What to produce
From the entries below, reproduce exactly the lines from the one with "Task: Expand the Startups section plus icon" through the one with "Click the rank", both included, without images.

Supplied information
Start of Block

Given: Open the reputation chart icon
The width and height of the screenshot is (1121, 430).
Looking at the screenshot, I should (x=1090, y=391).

End of Block
Start of Block

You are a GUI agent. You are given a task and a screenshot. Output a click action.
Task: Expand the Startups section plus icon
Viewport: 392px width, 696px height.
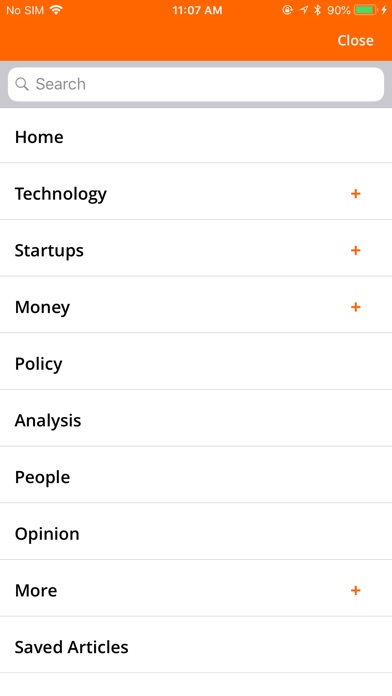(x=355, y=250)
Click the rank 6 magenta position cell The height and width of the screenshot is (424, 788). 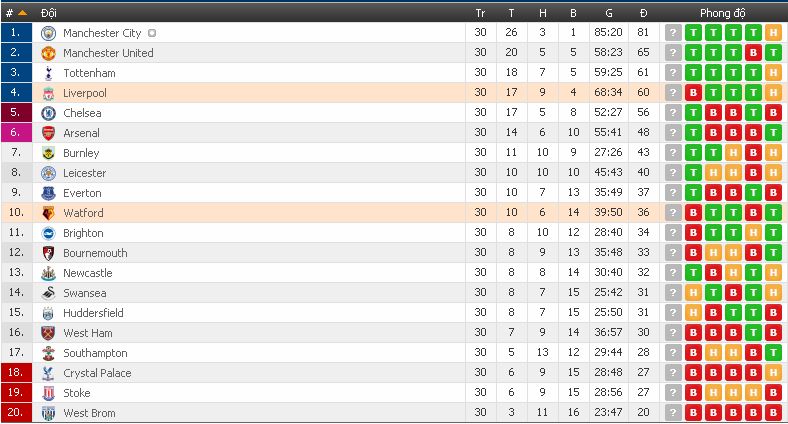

End of Block
Start of Block

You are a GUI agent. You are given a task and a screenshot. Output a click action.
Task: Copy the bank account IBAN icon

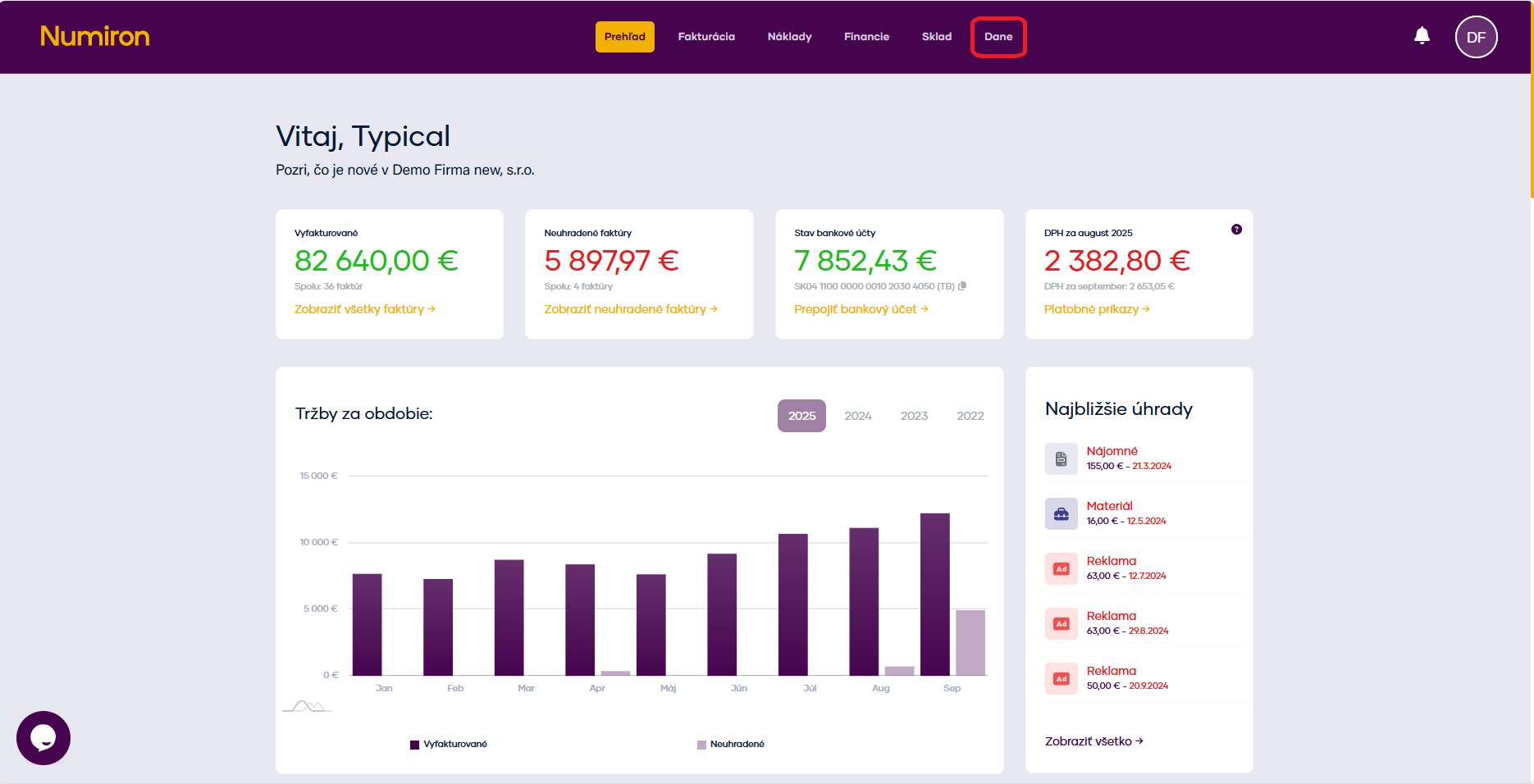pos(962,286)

End of Block

Answer to this task
Task: Expand the Startups section plus icon
Viewport: 392px width, 696px height.
(x=355, y=250)
Click the rank 6 magenta position cell The height and width of the screenshot is (424, 788). 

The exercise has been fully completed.